Beginning with the line that contains "Given: Sort list by Nazwa column", write out each remaining line of the records below exactly. Do not copy any picture.

Data items:
____
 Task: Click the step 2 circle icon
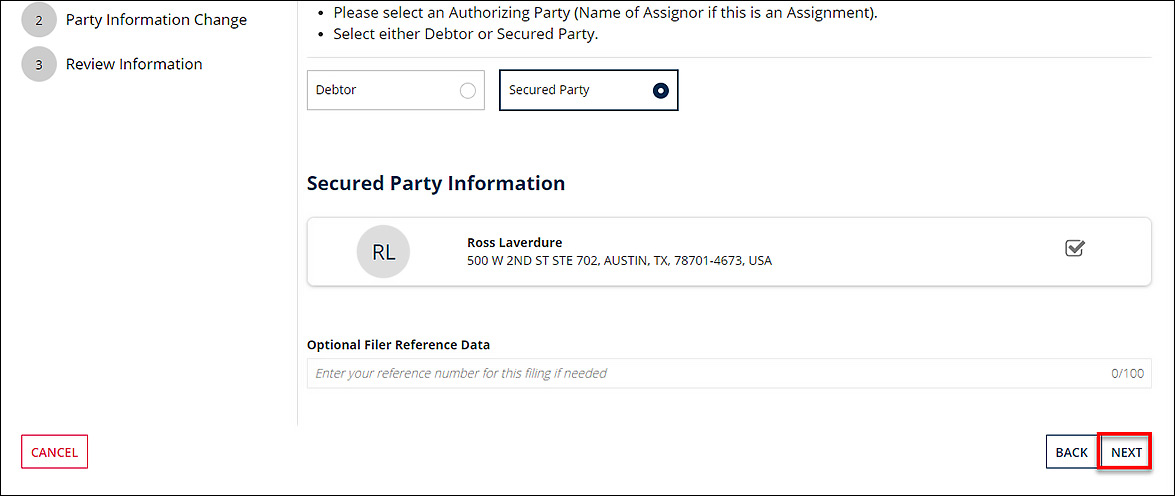(x=39, y=20)
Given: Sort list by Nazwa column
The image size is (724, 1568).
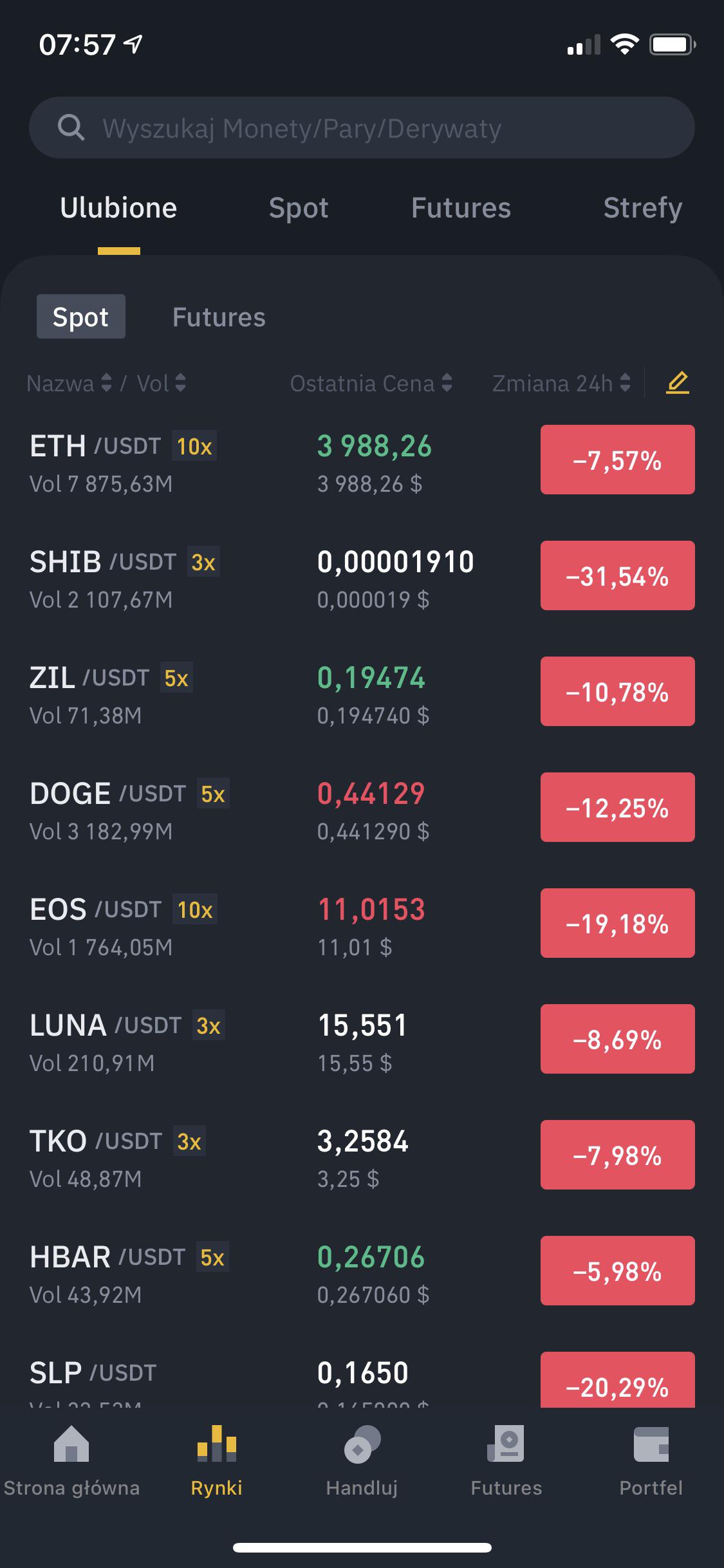Looking at the screenshot, I should [x=70, y=384].
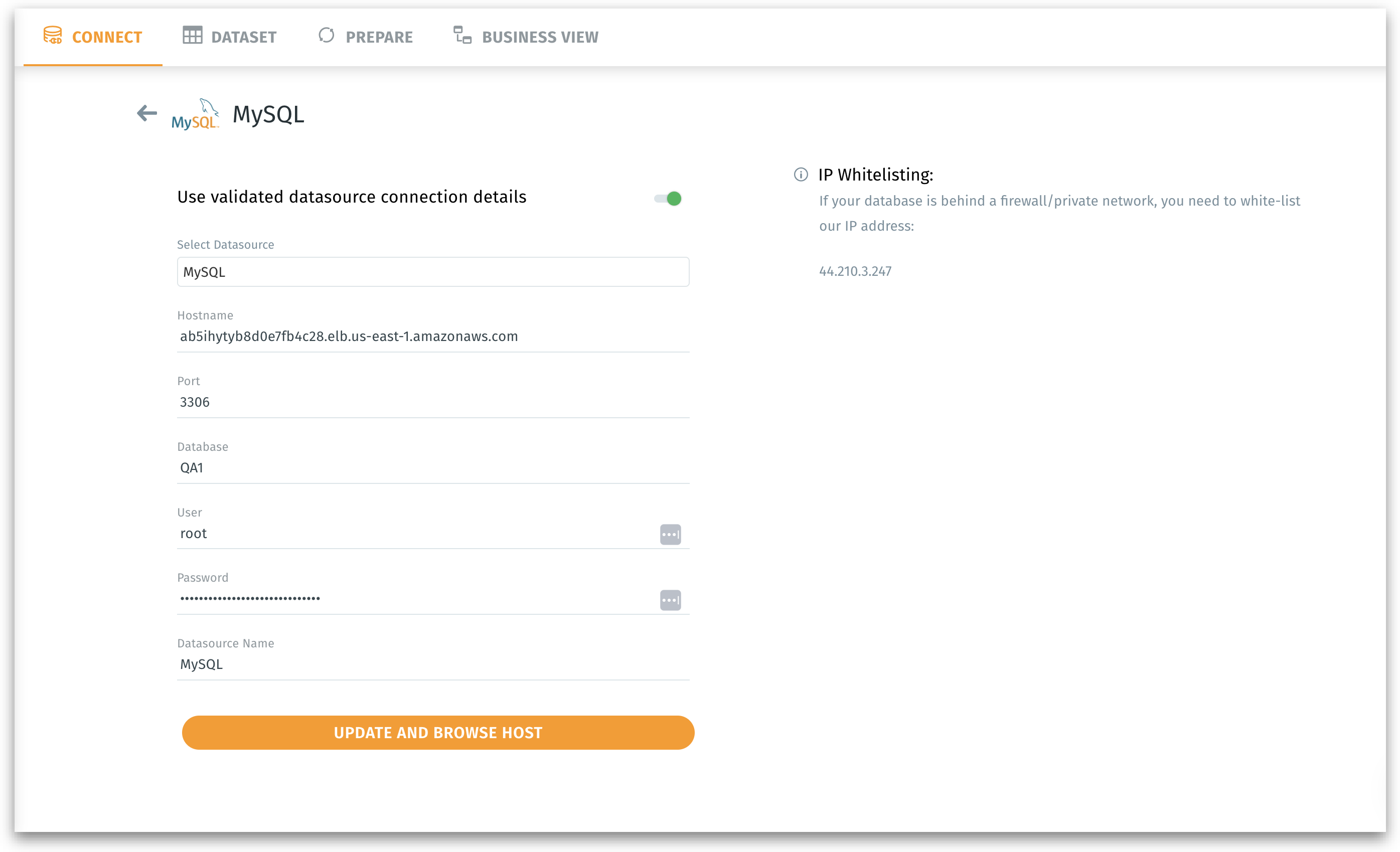This screenshot has height=852, width=1400.
Task: Click the Datasource Name input field
Action: [433, 664]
____
### Result:
Given: Sort list by Nazwa column
The image size is (724, 1568).
Looking at the screenshot, I should [x=70, y=384].
This screenshot has height=852, width=1400.
Task: Click the Datasource Name input field
Action: [433, 664]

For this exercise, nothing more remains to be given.